Les échanges alimentaires entre pays ouest-africains pèsent environ 5 630 milliards F Cfa par an, selon l’Ocde. Un marché régional dense, vital pour la sécurité alimentaire, mais encore sous-estimé par les politiques publiques.
Environ 10 milliards de dollars américains, soit 5 630 milliards F Cfa de denrées sont échangés chaque année en Afrique de l’Ouest, selon le Club du Sahel et de l’Afrique de l’Ouest (Csao) de l’Organisation de coopération et de développement économiques (Ocde). Ces flux représentent 68 000 milliards de kilocalories par an, de quoi couvrir les besoins énergétiques d’un quart de la population de la région (80 millions de personnes), précise le rapport « Le commerce alimentaire intrarégional en Afrique de l’Ouest : nouvelles données, nouvelles perspectives » (Ocde/Csao, 2025).
Selon le document, jusqu’à 85 % du commerce alimentaire intrarégional échappent aux statistiques officielles.
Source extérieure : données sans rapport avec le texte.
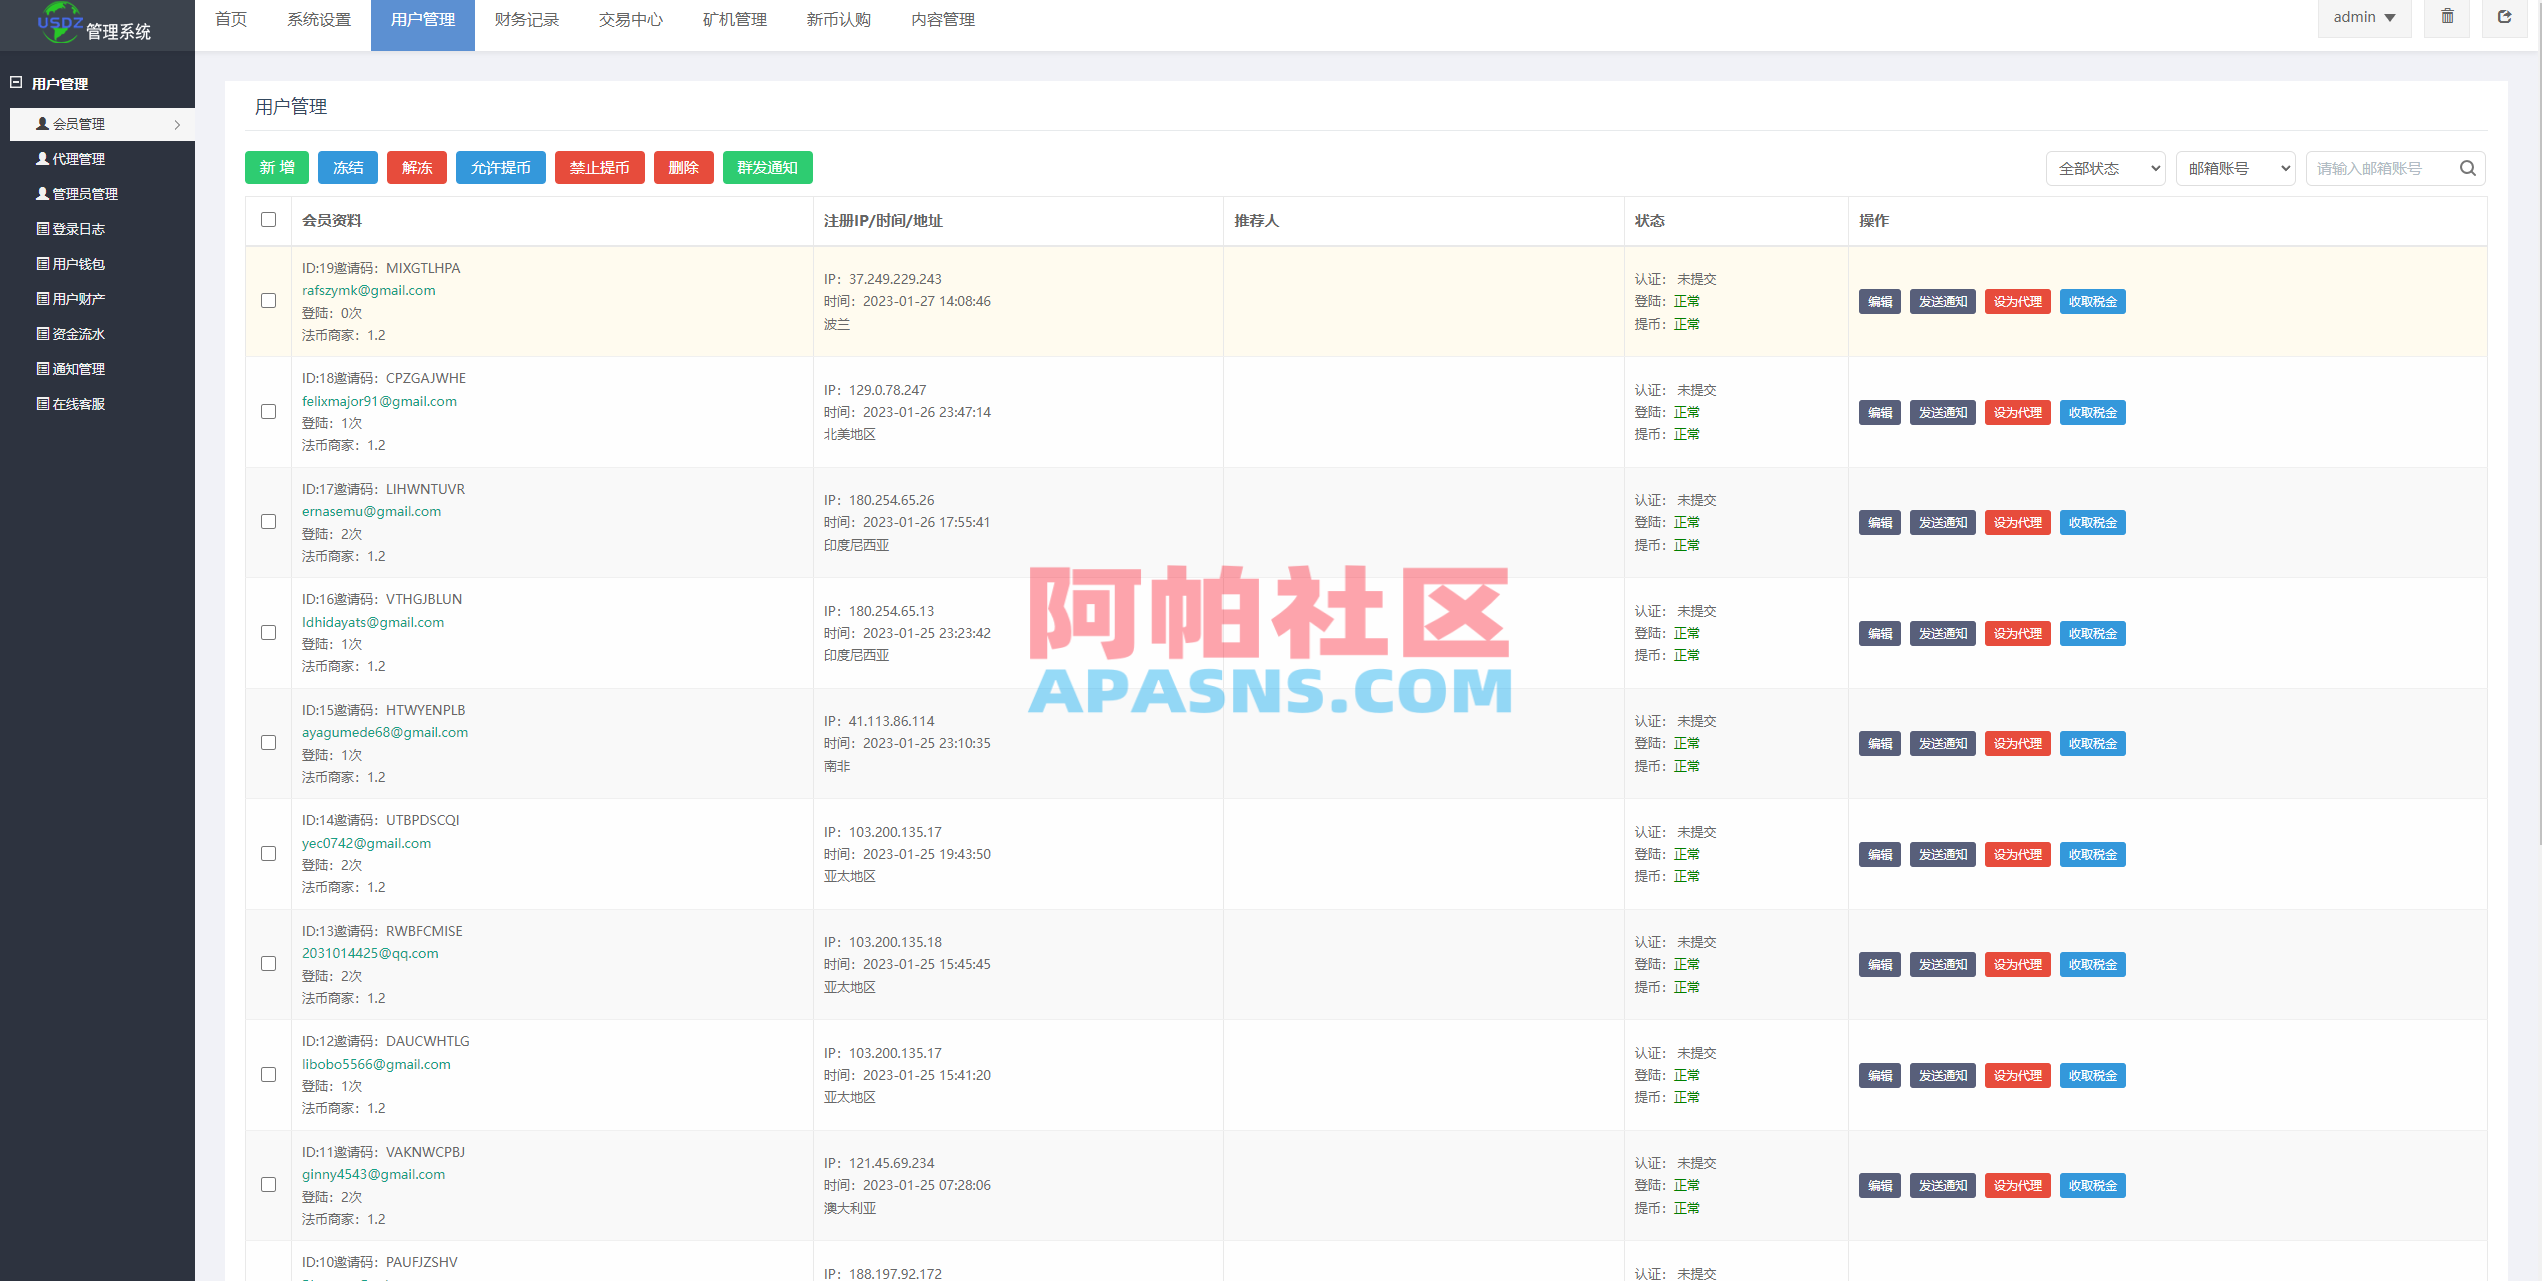Expand the admin account dropdown
This screenshot has width=2542, height=1281.
pyautogui.click(x=2363, y=16)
Ces flux « invisibles » concernent majoritairement des produits essentiels : 84 % des échanges de céréales, 95 % de tubercules, 72 % de légumes, 62 % de fruits et 52 % de protéines animales.
Ce commerce « informel » constitue une véritable économie alimentaire parallèle qui alimente les marchés, compense les déficits saisonniers et stabilise les prix. A Bamako et Ouagadougou, par exemple, le commerce intrarégional assure entre 23 % et 30 % de l’approvisionnement alimentaire total, d’après les estimations du rapport.
En intégrant les flux non enregistrés, la valeur réelle du commerce intrarégional est six fois supérieure aux chiffres officiels, soit environ 10 milliards de dollars Us, l’équivalent du total des importations régionales de riz, de blé et d’huile de palme.
Moteur de transformation agricole
Près de 60 % des exportations alimentaires de l’Afrique de l’Ouest, hors cacao et noix de cajou, sont destinées à des partenaires de la région, une proportion comparable à celle de l’Union européenne, selon le rapport. Ces échanges assurent la disponibilité, la diversité et l’accessibilité alimentaires.
En contribuant à maîtriser les prix, le commerce intrarégional réduit le risque de malnutrition et d’effets sanitaires durables, notamment chez les enfants, souligne le rapport. Certaines filières illustrent cette dépendance régionale. A Bamako, par exemple, près de 100 % des bananes plantains et avocats proviennent du commerce régional, tandis que le bétail sahélien ou la tomate burkinabè alimentent massivement les marchés côtiers en période de soudure.
Avec la croissance démographique galopante et des revenus en hausse, la demande alimentaire régionale est en forte expansion. Elle devrait atteindre 480 milliards de dollars d’ici 2030, contre 126 milliards de dollars en 2010.
Le Csao souligne également la forte contribution des femmes qui occupent 72 % des emplois dans la commercialisation et 83 % dans la transformation.
Malgré le poids économique des échanges intrarégionaux, les politiques agricoles restent dominées par des modèles d’exportation extrarégionale et d’importation de produits de base. Bien qu’il représente 10 milliards de dollars et des centaines de produits à forte valeur ajoutée, le commerce alimentaire intrarégional reste trop souvent considéré comme marginal ou strictement informel.
Des politiques à réorienter
Le commerce alimentaire intrarégional est un levier stratégique pour bâtir des systèmes alimentaires africains plus résilients, inclusifs et autosuffisants. Pour y parvenir, il importe de lever les barrières non tarifaires, de réduire la fragmentation réglementaire et d’améliorer la transparence. Selon la Cnuced, une harmonisation des règles commerciales pourrait réduire les coûts d’échange de 30 % et générer 300 millions de dollars de commerce supplémentaire par an.
Les auteurs du rapport appellent à un changement de paradigme : passer de la simple facilitation à la promotion active du commerce intrarégional, avec des infrastructures logistiques performantes et une coordination régionale renforcée.
La Cedeao, par sa Politique agricole régionale (Ecowap), est appelée à jouer un rôle central dans le renforcement de la souveraineté alimentaire régionale par le commerce. La Commission chargée des Affaires économiques et de l’Agriculture s’emploie à harmoniser les réglementations, réduire les obstacles au commerce et établir un cadre commun de collecte de données, encore fragmenté et sous-financé.